WASHINGTON -- Super-secure additions to the Linux operating system are inching closer to the mainstream.
Developers have turned Security-Enhanced Linux (SELinux), a prototype created in part by the National Security Agency, into a module that operates almost seamlessly on the Linux operating system.
"Even though SELinux wasn't intended as a complete secure system, we knew that as released it could make a substantial impact to the security of systems that incorporated it," says Grant Wagner, technical director for NSA's Secure Systems Research Office.
It might seem a little unusual for the NSA to be working hand-in-hand with free-software aficionados. After all, this is the agency depicted as a clutch of inveterate snoops in the movie Enemy of the State, not to mention a top contender for the highest number of "Big Brother" awards.
But to the NSA, there's no disconnect.
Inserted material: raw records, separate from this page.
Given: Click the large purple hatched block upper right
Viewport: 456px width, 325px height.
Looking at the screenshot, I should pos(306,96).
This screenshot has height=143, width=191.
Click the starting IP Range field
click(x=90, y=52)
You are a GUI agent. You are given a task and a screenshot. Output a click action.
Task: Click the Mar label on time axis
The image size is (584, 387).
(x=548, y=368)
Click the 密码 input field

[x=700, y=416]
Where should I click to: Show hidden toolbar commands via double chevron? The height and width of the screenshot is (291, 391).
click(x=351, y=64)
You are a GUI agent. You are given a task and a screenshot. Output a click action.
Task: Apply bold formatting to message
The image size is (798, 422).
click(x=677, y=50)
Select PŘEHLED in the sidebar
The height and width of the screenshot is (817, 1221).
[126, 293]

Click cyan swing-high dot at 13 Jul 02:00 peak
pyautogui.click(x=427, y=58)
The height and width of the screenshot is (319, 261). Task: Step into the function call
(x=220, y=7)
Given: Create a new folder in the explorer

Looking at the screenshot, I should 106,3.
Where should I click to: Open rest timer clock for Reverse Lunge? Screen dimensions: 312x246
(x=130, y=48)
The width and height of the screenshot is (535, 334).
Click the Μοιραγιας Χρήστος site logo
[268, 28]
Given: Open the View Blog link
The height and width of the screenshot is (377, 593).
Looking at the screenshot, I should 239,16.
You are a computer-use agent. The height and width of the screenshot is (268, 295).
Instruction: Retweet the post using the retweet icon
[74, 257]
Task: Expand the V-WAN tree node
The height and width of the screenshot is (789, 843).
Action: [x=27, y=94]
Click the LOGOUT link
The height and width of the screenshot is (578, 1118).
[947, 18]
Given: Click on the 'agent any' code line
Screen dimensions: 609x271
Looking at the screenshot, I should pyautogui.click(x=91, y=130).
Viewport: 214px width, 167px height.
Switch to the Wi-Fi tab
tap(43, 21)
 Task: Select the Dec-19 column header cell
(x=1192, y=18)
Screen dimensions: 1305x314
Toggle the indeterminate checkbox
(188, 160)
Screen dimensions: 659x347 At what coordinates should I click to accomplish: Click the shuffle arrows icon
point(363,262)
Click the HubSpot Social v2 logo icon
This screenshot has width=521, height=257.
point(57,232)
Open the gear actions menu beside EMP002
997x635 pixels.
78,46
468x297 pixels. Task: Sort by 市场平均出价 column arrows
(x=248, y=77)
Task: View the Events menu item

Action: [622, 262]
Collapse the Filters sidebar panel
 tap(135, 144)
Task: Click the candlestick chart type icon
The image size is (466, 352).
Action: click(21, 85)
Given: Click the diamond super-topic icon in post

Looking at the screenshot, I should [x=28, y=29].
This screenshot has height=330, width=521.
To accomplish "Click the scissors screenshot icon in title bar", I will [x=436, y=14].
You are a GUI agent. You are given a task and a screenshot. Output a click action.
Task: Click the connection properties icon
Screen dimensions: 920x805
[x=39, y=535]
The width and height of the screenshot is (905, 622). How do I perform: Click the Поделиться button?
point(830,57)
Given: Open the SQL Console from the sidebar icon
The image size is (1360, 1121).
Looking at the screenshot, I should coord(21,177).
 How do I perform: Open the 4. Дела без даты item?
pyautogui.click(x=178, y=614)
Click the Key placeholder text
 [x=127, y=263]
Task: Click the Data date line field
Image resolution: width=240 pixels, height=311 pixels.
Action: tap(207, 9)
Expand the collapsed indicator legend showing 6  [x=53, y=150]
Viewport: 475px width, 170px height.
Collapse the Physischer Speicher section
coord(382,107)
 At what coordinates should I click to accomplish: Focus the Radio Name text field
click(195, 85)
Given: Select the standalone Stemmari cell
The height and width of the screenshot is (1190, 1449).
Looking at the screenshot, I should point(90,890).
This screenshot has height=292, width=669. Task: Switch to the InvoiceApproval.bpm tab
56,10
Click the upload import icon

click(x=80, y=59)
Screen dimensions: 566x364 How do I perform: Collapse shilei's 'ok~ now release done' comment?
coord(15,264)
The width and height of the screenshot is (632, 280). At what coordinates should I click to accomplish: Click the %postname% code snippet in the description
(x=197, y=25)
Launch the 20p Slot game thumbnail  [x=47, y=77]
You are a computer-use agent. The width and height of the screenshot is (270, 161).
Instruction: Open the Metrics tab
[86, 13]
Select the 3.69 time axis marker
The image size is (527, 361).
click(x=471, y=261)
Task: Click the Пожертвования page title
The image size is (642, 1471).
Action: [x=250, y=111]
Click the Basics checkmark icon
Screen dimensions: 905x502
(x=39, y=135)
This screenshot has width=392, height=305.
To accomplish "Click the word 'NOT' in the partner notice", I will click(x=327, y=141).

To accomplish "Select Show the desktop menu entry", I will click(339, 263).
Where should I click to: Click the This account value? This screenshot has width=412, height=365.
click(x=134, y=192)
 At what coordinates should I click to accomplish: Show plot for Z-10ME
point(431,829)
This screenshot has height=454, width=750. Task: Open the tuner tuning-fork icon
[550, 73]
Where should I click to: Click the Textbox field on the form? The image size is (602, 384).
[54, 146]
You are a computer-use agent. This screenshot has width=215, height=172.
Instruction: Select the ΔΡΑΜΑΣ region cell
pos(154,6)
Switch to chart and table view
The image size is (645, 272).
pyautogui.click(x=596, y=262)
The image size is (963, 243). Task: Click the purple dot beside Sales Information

In addition to codebreaking, the NSA is responsible for keeping the U.S. government's secrets secure -- in other words, codemaking.
In the finest military-ese, that task is handled by the NSA Information Assurance Directorate, which also works on such mundane tasks as sounding an unclassified warning in April about macro viruses, e-mail worms and other problems infesting Microsoft applications.
When the NSA announced SELinux last year, its goal was to show it was possible to bolster a mainstream operating system with extra security features like "mandatory access controls."
Such controls verify information that the user generally cannot control, such as IP address. Most operating systems use the more conventional "discretionary access controls" method, which validates only credentials given to them at the discretion of the user -- such as the typical user name and password.
Translation: It becomes more difficult to impersonate someone.
NSA's Wagner says that SELinux's adoption rate "has exceeded our original expectations. This release has also caused developers of non-Linux systems to consider incorporating similar controls based upon our earlier prototypes."
The decision to make SELinux into an add-on for Linux was motivated by the Linux Security Modules Project. This project attempted to invent a general way to add security modules.
"We have had reports of successful deployments in both the public and private sectors," Wagner said. "These reports indicate that SELinux is very effective and has countered actual attacks mounted against systems."
Wagner refused to answer questions about specific government agencies that were using SELinux.
Much of the work on SELinux is being done by volunteer programmers, such as those on the SELinux mailing list, a small but growing community of enthusiasts.
Mark Westerman, a senior consultant at Westcam and a member of the list, said his company uses SELinux for work it does for NASA through a contract with Lockheed Martin.
"I use SELinux primarily for its security aspects. SELinux gave us proper security to thwart hackers," Westerman said. "The major advantage is mandatory access control. As a platform, specifically for Internet services, I see it will be used for Web servers and DNS servers. You're not as worried about the latest vulnerability."